Un passant avait regardé la mère Botiron et, d’un accent de colère et de révolte, s’était exclamé : « Regardez donc ça ! » tandis que des deux mains, il faisait un geste indiquant ce bout de cercueil que l’on allait enterrer avec tant de luxe.

Au bureau de placement où la mère Botiron et Luce s’étaient rendues deux jours après leur arrivée à la ville, on leur remit une adresse où la fillette pourrait obtenir un emploi. Elles s’y rendirent immédiatement. C’était une maison à trois étages dans laquelle habitaient trois personnes : le père, la mère et le fils. Le père, M. Léon Pelle, occupait le sous-sol, la mère, Mme Alice Pelle avait ses appartements au rez-de-chaussée, tandis que le fils, Adrien Pelle, logeait au premier.
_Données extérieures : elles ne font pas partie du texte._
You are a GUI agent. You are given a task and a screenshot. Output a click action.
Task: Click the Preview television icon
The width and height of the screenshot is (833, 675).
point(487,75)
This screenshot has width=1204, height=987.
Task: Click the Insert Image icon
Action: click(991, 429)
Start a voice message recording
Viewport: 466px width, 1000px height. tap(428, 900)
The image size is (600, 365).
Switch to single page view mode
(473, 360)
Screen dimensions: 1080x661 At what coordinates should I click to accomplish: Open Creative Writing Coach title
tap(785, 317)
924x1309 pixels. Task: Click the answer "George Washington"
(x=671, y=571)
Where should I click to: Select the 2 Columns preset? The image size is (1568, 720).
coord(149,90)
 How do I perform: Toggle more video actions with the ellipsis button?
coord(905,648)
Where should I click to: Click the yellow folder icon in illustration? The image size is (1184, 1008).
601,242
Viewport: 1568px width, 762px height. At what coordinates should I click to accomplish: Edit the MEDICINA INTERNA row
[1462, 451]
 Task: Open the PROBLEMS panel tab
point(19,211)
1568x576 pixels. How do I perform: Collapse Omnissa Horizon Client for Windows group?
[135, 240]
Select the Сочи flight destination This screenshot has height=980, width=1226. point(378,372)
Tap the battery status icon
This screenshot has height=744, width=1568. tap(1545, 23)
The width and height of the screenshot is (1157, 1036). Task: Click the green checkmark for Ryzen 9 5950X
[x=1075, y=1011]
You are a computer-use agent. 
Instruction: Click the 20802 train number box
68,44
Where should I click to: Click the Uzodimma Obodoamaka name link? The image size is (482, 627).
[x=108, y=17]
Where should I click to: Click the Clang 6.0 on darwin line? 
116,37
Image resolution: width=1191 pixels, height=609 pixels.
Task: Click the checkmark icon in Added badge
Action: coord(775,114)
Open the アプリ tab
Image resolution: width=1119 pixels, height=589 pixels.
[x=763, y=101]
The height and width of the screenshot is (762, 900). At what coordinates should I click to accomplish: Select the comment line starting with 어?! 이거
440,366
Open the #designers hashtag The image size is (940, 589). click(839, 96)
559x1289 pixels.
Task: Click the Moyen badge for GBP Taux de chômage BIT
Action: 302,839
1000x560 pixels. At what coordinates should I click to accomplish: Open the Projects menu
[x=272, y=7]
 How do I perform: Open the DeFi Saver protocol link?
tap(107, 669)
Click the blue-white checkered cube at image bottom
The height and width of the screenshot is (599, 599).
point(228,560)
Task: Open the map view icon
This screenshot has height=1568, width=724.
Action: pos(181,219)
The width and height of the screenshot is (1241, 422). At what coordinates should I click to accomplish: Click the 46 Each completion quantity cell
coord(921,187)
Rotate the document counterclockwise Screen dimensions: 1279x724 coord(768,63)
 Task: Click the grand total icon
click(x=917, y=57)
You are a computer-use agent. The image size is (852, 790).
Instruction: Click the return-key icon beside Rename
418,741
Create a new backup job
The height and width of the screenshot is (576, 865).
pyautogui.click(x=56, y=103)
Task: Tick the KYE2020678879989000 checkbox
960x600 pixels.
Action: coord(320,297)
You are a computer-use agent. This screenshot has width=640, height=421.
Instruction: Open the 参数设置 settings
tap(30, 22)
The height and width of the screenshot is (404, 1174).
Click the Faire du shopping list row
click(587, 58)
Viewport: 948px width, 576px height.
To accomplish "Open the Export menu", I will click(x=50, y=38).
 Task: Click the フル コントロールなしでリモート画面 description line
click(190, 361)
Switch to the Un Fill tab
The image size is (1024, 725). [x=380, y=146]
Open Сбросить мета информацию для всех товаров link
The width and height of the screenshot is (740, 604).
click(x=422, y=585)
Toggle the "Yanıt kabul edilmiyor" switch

— Elle est jeune, elle n’a pas d’expérience, alors je ne peux pas payer un gros salaire, déclara la dame. Je lui donnerai huit piastres par mois.

La mère Botiron s’attendait à mieux mais elle accepta.

— Je viendrai chercher ses gages à la fin du mois, car c’est à moi que vous les paierez, déclara-t-elle. J’ai une nombreuse famille et je suis dans le besoin. C’est l’aînée et il faut qu’elle m’aide.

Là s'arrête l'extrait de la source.